What bothers me is that what’s coming out of Lean In is not really new advice, and the issue is still centered smack dab in our laps. Guidance about leadership style, confidence, and managing time gets old. Sure, then what? We’ve been there and done that; it’s not working for women or corporations which want to be more inclusive and innovative. The issue of women in leadership and work family balance begins and ends with children. This is the frontier we must redefine together.
The privilege of an army of people to care for home and children certainly makes working logistically easier, but it can also disconnect parents (M or F) from the daily lives of their children, which is tough on everyone and affects the culture of corporations too.
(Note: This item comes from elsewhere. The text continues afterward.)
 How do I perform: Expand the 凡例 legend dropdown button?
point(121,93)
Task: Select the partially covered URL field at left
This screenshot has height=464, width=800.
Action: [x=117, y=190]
We must put children at the center and solve for a new paradigm, F and M together, for how to engage in raising children while including ALL of our talent in work and leadership. It has never been easier to solve for this ideal, which many of us achieve by working independently, leveraging technology and networks. Organizations could choose to do the same. Our children need this, but so do our organizations. Imagine the leaders we would grow if they could lean into their humanity as they rise! Organizational empathy and innovation would be the prize.
What’s most encouraging in this age of social media is that the right debate may finally happen at the virtual water cooler, and to that, we should all Lean In.
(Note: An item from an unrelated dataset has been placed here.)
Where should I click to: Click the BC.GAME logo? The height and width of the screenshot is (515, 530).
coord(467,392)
Photo: Stephane Mahe/Reuters
First and foremost, I appreciate that Sheryl Sandberg is using her considerable media muscle to draw attention to the issue of women in leadership. Especially since the last news cycle featured Ann Marie Slaughter’s less-than-helpful conclusion that it is impossible to be both a decent parent and seriously successful leader. But you are right, no one wants to address the harder issue: who the heck is taking care of the kids while all this leaning-in is going on? Details, details… As you point out, the structure of childcare needs to evolve if we intend to substantially increase workforce productivity.
Very well said, Sam! The structure of how we work as well as how we care for children can and should change to be more mutually reinforcing, for women and men. There are beacons out there who show us the way. They’re seriously successful, leading the most innovative organizations, and they’re not all women (e.g., @richardbranson). Thanks so much for commenting. You have a lot to offer in this debate.
There’s a struggle I don’t see mentioned anywhere and I wonder if you do. It’s the issue of paying the nanny. Not many women net much of anything at all after the nanny’s wages. And that is the way the equation is done: Mom’s salary – Nanny’s wages = Net Gain. I never hear the equation set forth this way: (Mom’s Salary + Dad’s Salary) – Nanny’s Wages = Net Gain.
Oh- look at that, I used my algebra!
Economics drives so many of our decisions. Do you see much discussion about this?
GREAT point. I don’t see much on this either but I hear it PLENTY in private conversations. If we reframe the goals of early childhood to raise kids and keep talent in the game, nanny economics make sense and different working models emerge. Thanks for weighing in, Lori!